/HOSIT

A Node.js Framework to imitate human internet browsing behavior on Chrome

Primary LanguageJavaScriptMIT LicenseMIT

HOSIT - Humanoid Online Service Inspection Tool

A Node.js Framework to imitate human internet browsing behavior on Chrome

HOSIT is a Node.js framework which extends the Headless Chrome API Puppeteer with additional functionalities making the automated internet browsing behavior as humanlike as possible.

We developed this framework for studies on online services which required our browser automation to be as humanlike as possible. In our work, Is This Really You? An Empirical Study on Risk-Based Authentication Applied in the Wild, we used HOSIT to find out more about the Risk-based Authentication practices of big online services (which were kept secret by the companies).

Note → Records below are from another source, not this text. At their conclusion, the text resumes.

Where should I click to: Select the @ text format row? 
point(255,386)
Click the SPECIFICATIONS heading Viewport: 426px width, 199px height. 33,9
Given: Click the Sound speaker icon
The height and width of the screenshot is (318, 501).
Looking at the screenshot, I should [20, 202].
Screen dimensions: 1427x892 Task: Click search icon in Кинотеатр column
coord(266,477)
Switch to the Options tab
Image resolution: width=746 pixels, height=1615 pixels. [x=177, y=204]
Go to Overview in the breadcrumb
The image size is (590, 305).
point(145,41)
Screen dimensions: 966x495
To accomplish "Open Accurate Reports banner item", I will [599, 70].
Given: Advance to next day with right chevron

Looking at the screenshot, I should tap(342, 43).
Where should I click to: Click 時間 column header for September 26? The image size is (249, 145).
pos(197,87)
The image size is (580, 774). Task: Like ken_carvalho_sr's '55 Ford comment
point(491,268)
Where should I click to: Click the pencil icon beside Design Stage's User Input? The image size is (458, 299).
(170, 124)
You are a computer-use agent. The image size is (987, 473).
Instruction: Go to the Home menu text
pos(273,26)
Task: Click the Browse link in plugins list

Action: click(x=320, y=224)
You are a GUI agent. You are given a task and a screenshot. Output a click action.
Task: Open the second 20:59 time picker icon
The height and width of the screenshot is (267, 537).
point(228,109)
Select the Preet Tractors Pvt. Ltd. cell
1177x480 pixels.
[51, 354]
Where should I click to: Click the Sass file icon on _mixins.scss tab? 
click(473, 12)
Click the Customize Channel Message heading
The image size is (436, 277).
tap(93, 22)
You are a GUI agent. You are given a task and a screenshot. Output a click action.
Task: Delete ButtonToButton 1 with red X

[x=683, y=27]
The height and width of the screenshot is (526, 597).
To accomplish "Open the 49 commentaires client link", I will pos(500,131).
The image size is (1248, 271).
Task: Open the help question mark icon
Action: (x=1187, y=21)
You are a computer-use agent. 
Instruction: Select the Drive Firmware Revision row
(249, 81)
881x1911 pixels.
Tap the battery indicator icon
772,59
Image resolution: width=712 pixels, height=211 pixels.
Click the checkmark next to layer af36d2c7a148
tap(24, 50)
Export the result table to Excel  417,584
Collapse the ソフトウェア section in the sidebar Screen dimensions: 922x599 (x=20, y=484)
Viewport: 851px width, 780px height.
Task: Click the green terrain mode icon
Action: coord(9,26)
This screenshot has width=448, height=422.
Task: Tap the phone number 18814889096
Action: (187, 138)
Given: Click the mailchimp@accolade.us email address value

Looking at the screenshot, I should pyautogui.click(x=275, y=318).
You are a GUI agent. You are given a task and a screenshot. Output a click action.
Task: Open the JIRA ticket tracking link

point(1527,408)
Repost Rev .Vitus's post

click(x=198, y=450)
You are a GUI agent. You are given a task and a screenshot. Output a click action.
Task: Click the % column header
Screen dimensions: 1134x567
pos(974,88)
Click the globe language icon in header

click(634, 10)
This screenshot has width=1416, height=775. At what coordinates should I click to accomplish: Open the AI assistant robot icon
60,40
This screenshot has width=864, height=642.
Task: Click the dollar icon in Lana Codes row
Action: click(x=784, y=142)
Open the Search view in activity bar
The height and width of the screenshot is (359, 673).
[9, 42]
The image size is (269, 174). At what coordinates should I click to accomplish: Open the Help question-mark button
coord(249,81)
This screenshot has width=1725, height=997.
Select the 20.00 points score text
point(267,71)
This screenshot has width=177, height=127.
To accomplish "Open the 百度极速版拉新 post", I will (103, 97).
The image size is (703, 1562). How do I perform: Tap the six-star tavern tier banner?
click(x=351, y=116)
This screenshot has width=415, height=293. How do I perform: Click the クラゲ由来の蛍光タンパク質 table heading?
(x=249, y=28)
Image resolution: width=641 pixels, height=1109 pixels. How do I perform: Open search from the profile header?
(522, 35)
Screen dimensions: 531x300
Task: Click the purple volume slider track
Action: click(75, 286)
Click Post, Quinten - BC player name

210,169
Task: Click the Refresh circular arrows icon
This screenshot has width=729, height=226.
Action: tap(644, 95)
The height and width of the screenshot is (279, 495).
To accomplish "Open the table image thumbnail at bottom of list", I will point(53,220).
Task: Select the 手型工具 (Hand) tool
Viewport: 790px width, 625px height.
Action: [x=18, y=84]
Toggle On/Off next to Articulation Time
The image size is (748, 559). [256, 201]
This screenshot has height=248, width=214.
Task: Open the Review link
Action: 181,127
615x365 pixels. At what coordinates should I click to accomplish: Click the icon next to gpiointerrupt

Further details about HOSIT and how you can use it for your own studies are presented in our publication Even Turing Should Sometimes Not Be Able To Tell: Mimicking Humanoid Usage Behavior for Exploratory Studies of Online Services.

Example HOSIT script

We recorded this video on May 17th, 2019, so the generated search query reflects a current event covered in German media here (the search query was automatically generated by HOSIT).

Table of Contents

HOSIT compared to Puppeteer

Puppeteer 0.13.0 HOSIT
Constant typing speed with each key Randomized typing which varies with each key around a defined deviation
Clicks inside the element's exact center Clicks around 1/4 of the element's center with random deviation
0 ms delay between pressing and releasing the mouse button Randomized delay between pressing and releasing the mouse button
No scrolling Scrolling function with included reading simulation
No search query generation Extendable Search query generator
No function to select tabs or frames Selecting tabs/frames containing a certain URL.
No logging Extended logging functionalities (e.g. taking screenshots, logging all events into a database)
No CAPTCHA solving Automated solving of (re)CAPTCHAs (Anti-Captcha API key required)
Commonly used workflows take a lot of code, especially when simulating humanlike identities Controller-Class which simulates behavior of a user identity and eases application of commonly used Puppeteer workflows (e.g. initializing browser, opening/closing tabs, typing/clicking, taking screenshots).

Install

  • With npm:

    npm install hosit-browser
    
  • With yarn:

    yarn install hosit-browser
    

Note: At least Node.js v7.6.0 is needed since this framework relies on the await command. All requirements needed to use Puppeteer also apply for this framework.

Documentation

The documentation is available at docs/api.md

You can also generate the documentation on your own with JsDoc:

jsdoc -c jsdoc-conf.json

Getting started

Usage

The code has to be entered in an async environment:

(async() => {
  // Enter your code here
})();
  1. Import module:

    // Import module
    const HOSIT = require("hosit-browser")
  2. Create an Identity

    const testidentity = new HOSIT.Identity("Firstname","Lastname", new Date(1992, 5, 19),
      "email@address.com", "PASSW0RD", "Company", "Position", 456, 265,
      global.GENDER_MALE);
  3. Initiate the Controller and assign it to the created identity.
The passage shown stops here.